The CAAD9 4 is the total package. I don't think you made the wrong decision at all. Better to buy a bike that you know is right for you and get in some valuable riding time rather than waiting around for a '10 which may not be as good as you'd hoped.

On the other hand, if you figure out that you'd rather have the '10, I'll gladly take the '9 off your hands :biggrin5:


----------



## estone2 (Sep 25, 2005)

Nimitz said:


> how in the world do you know that?
> 
> The people that have ridden them say they ride completely differently.
> 
> Chad


Well sure. But for most people, pretty bike that rides well >>> ugly bike that rides amazingly.

I like having a pretty bike, it's nice to look at, and I ride it more. This is true for almost everyone, whether they admit it or not.


----------



## Midwest Playa (Sep 12, 2008)

Unless you are comparing an Alluminum over a Carbon Frame I think theres no significant diffrence between the two alluminum frames off course Cannondale will push the newer model. get the CAAD 9 and start riding. Slap some Sram components, Carbon handlebars, and high end wheels so that way you can minimize some of the high end frequency vibrations typical in an alluminum frame plus cut down on the weight.

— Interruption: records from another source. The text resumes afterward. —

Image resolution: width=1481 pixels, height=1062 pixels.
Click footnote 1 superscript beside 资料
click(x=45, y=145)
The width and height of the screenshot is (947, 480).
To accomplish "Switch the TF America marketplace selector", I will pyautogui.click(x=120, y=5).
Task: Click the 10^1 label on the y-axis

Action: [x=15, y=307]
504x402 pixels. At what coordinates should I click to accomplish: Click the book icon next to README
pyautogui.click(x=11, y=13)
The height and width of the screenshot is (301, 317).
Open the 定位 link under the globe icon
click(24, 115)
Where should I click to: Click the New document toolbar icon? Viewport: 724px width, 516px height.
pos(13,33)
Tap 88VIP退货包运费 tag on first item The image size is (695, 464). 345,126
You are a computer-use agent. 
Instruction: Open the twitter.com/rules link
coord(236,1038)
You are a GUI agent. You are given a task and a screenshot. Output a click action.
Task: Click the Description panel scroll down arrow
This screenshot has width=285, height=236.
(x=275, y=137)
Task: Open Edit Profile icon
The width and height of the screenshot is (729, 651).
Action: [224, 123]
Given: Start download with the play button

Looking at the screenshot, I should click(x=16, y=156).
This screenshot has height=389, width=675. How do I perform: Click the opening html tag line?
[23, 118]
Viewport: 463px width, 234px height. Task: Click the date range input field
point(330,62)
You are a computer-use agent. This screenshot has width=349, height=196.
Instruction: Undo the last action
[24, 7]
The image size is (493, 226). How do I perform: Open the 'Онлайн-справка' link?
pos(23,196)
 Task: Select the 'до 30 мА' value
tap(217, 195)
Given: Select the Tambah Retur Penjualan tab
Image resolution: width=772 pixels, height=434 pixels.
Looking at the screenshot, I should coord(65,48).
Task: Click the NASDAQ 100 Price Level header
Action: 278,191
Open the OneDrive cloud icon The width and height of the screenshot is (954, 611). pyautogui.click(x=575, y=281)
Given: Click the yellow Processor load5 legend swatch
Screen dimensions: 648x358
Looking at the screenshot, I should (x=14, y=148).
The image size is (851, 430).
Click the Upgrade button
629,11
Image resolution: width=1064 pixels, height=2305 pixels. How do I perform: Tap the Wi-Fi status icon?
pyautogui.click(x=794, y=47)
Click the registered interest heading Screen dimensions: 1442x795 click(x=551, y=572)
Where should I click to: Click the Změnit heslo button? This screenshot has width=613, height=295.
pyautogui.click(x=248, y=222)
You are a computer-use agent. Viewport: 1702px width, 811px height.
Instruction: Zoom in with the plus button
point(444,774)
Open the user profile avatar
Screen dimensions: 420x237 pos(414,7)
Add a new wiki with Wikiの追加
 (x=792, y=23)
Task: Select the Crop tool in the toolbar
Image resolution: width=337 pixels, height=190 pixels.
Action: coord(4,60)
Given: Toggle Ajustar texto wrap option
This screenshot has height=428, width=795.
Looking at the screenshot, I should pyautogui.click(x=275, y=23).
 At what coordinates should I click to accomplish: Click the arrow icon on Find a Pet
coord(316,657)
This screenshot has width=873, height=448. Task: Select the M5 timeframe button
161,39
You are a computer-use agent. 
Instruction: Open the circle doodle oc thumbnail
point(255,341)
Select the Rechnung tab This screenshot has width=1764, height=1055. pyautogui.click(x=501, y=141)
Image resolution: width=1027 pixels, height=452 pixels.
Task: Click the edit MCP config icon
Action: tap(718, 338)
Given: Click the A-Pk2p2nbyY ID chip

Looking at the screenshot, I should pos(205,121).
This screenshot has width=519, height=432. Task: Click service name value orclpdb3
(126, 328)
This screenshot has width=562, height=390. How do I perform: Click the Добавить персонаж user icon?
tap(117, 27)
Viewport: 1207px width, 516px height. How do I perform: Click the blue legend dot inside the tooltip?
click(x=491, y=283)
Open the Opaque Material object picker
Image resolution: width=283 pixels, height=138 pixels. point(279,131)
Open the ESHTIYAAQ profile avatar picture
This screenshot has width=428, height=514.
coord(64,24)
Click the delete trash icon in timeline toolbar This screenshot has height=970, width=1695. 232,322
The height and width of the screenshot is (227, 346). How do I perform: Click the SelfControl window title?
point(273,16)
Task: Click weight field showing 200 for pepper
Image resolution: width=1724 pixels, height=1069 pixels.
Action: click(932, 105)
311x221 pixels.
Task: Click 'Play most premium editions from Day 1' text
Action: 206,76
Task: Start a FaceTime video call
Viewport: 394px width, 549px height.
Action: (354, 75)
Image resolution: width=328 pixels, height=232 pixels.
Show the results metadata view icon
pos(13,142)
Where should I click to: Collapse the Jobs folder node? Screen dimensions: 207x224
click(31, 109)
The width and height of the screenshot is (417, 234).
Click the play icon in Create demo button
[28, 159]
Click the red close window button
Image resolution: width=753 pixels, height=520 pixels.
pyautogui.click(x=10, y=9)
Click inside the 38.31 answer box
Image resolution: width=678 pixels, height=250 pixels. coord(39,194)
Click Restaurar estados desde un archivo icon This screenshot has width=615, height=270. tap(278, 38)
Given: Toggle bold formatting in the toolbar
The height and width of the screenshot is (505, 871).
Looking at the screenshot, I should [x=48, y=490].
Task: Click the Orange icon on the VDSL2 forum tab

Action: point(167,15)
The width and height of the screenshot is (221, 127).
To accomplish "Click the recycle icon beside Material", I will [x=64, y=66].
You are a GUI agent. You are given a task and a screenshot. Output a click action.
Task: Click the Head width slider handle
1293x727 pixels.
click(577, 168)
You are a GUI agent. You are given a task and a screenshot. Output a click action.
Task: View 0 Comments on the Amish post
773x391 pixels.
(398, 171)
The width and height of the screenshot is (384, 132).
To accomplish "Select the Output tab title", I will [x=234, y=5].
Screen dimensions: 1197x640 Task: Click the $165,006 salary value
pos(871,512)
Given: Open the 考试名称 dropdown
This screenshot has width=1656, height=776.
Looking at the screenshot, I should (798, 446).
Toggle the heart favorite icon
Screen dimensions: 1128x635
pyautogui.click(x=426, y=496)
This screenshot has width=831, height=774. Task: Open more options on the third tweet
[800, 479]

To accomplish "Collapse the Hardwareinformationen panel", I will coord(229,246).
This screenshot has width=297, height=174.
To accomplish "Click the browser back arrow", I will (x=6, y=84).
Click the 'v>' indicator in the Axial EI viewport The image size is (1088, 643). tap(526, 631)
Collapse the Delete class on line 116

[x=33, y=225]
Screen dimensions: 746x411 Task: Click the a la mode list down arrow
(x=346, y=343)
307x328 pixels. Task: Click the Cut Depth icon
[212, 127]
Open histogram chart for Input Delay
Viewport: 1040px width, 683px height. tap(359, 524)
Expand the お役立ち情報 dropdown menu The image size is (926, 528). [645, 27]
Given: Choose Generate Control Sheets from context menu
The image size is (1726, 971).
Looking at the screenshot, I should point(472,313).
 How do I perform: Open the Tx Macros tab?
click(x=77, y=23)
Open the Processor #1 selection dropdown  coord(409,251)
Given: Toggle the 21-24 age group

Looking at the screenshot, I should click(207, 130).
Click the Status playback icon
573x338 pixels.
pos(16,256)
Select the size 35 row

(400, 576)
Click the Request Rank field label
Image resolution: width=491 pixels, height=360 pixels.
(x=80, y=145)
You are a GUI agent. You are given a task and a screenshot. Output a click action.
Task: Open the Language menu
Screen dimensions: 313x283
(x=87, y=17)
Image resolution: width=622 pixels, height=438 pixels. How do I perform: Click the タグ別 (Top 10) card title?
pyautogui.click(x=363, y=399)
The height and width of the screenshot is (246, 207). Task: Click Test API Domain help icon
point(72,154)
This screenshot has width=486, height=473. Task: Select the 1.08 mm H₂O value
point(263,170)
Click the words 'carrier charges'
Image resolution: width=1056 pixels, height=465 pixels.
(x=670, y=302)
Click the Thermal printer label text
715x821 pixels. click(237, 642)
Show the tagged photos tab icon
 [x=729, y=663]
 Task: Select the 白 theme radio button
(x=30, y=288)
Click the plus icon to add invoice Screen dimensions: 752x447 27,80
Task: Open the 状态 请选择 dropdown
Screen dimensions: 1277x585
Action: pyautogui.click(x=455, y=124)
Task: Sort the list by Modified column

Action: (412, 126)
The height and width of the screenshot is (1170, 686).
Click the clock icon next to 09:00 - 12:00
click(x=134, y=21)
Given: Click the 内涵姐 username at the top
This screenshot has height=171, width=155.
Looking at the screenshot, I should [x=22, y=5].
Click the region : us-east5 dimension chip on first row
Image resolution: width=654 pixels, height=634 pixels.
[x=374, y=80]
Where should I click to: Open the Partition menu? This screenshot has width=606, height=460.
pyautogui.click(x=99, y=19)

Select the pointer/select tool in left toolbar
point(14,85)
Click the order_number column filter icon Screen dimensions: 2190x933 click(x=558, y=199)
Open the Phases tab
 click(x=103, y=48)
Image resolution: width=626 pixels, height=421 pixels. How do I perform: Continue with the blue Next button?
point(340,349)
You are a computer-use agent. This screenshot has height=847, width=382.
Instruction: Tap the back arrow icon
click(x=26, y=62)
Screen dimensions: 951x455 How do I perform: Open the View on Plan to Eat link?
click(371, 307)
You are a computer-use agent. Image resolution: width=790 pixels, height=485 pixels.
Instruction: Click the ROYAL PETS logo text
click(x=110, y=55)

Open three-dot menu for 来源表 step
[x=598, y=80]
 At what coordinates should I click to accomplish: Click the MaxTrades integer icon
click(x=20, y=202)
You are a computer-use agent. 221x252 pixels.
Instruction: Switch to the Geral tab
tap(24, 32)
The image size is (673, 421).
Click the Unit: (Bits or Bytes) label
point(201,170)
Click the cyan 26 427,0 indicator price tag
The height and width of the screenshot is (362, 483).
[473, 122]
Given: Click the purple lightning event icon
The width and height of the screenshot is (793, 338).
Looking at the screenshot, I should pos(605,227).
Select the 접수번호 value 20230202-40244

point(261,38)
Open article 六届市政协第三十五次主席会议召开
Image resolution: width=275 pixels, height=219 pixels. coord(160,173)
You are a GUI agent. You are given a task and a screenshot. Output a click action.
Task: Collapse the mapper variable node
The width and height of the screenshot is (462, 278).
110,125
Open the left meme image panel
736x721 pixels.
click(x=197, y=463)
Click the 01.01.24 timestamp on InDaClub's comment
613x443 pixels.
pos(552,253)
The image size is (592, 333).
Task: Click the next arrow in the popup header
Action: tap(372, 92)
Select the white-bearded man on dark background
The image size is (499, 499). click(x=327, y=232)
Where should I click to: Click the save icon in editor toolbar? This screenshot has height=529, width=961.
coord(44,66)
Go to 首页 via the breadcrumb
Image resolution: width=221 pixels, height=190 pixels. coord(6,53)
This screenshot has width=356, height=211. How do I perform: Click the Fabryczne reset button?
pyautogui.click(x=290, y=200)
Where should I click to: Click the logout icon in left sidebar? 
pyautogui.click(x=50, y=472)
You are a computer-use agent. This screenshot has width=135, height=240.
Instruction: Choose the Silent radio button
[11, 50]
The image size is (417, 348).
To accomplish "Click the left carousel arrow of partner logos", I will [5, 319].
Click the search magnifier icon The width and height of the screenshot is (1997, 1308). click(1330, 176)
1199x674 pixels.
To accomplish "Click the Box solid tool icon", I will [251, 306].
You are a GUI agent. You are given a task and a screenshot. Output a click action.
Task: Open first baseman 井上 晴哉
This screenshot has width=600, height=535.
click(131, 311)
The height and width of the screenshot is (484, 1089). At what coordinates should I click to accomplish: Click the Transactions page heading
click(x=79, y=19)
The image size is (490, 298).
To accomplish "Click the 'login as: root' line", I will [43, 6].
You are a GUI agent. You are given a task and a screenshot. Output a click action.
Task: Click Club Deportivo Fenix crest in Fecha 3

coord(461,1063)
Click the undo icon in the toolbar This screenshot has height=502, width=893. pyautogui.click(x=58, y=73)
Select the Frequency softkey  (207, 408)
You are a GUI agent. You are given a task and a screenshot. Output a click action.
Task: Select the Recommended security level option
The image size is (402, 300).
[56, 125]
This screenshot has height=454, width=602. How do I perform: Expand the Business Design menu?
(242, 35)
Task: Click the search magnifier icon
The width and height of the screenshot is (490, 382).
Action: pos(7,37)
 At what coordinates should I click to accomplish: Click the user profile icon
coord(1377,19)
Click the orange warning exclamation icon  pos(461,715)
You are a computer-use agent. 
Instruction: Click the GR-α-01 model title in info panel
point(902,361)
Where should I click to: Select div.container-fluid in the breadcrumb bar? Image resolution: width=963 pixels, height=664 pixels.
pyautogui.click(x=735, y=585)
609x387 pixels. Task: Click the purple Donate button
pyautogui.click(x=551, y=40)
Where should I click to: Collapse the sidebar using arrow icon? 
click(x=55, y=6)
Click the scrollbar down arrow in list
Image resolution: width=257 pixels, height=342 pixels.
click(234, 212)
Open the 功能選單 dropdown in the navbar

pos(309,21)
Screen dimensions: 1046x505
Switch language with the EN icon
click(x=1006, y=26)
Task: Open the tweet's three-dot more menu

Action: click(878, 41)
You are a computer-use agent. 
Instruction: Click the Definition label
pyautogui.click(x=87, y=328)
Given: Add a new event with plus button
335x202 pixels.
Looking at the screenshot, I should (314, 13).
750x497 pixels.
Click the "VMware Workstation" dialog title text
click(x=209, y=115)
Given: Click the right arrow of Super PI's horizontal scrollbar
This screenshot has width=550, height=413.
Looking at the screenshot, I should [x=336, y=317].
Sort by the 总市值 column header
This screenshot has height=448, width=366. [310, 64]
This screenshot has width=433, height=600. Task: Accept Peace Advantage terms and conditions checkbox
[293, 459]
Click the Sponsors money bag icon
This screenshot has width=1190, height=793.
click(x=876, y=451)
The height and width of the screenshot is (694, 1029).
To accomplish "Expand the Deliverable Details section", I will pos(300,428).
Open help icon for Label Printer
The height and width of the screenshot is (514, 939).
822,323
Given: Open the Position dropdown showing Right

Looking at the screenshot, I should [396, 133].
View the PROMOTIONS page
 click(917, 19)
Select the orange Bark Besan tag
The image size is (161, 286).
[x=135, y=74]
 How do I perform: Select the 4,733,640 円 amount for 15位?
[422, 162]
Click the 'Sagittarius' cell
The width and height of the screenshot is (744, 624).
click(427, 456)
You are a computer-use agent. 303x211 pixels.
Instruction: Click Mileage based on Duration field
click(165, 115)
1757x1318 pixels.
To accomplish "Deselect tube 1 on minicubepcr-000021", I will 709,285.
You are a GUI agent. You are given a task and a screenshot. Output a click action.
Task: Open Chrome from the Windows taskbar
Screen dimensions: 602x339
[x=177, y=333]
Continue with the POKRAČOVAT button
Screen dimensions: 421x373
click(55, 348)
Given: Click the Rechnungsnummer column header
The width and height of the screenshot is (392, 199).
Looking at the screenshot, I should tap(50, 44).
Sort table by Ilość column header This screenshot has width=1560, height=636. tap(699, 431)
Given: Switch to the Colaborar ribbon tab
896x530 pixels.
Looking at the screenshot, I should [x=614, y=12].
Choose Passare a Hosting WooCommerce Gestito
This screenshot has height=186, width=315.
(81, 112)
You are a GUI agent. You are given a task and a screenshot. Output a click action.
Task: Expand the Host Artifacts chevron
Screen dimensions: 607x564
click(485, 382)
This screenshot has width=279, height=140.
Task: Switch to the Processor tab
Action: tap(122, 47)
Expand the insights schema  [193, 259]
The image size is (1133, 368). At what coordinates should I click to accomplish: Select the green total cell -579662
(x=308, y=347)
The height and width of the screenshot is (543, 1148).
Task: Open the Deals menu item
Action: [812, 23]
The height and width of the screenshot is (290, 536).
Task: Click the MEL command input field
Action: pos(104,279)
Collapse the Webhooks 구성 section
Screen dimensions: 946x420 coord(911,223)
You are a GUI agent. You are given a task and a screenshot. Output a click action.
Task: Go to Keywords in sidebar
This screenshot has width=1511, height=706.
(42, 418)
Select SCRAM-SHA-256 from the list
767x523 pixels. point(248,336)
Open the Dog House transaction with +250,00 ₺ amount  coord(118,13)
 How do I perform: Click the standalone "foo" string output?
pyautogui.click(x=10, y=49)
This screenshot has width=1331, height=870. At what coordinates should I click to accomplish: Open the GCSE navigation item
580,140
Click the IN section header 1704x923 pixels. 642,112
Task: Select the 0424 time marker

We are talking about two alloy frames right? 

MidwestPlaya


----------



## been200mph (May 28, 2004)

Midwest Playa said:


> Unless you are comparing an Alluminum over a Carbon Frame I think theres no significant diffrence between the two alluminum frames off course Cannondale will push the newer model. get the CAAD 9 and start riding. Slap some Sram components, Carbon handlebars, and high end wheels so that way you can minimize some of the high end frequency vibrations typical in an alluminum frame plus cut down on the weight.
> 
> We are talking about two alloy frames right?
> 
> MidwestPlaya


Aluminum is for racing engine parts, transmission cases, and beer cans... 
Seriously though I think you made the right choice buying the 9.


----------



## thercman (Oct 13, 2009)

So yeah I think the CAAD 9 will be a great bike.... I talked to the dealer today and he is checking on a set of Rol wheels for me. The bike with a set of 1550 gram wheels weighs in at a touch over 17lbs minus peddles. Not bad....


----------



## SelfPropelledDevo (Aug 12, 2008)

I thought I'd bump this thread back to life.

last october I bought a Rival CAAD10.
It had been a long time since I had a Cdale road bike.
I came off of a Fondriest with 404's and record... blah blah blah.

so it was 10/11 when the '12s were coming out when I picked up a '10 CAAD10.
In stock form, it was easy for me to adjust things to my fit.
I rode it once for about 40 miles, then did Levi's Gran Fond on it.

since then I've got about 4,000 miles on the bike, with a wide range of rides, from doubles to a few crapy road rides, etc...
I haven't owned a car for about 8 years now, put in anywhere between 10-20,000 miles/yr
I also ride a custom Hunter 29er, and a Surly Big Dummy.

I've since given my Fondriest to another buddy, and the CAAD10 goes between Ksyrium Elites, Williams 30x or System 58's. FSA compact bars, and an Antares saddle... blah blah blah.


one of my buddies is considering getting into cycling and to be honest, I have no idea how differently a CAAD9 ride compared to the CAAD10.

so my question is... does the CAAD10 ride different from the CAAD9, and if so, how?

supposedly he knows of a CAAD9 with a triple and Sora, new for $675. I'm wondering what that bike would be like.


----------



## Toona (Mar 8, 2006)

*Caad 9*

I am building up this new CAAD 9 frame with Sram Red "green" shifters and rear derailleur and Red "black" brakes, white Deda bar/stem/seat post. Have everything but the wheelset. I probably will go with the Hed Ardennes SL's.


----------



## SelfPropelledDevo (Aug 12, 2008)

is that a standard BB30?


----------



## Toona (Mar 8, 2006)

It's BB30.....


----------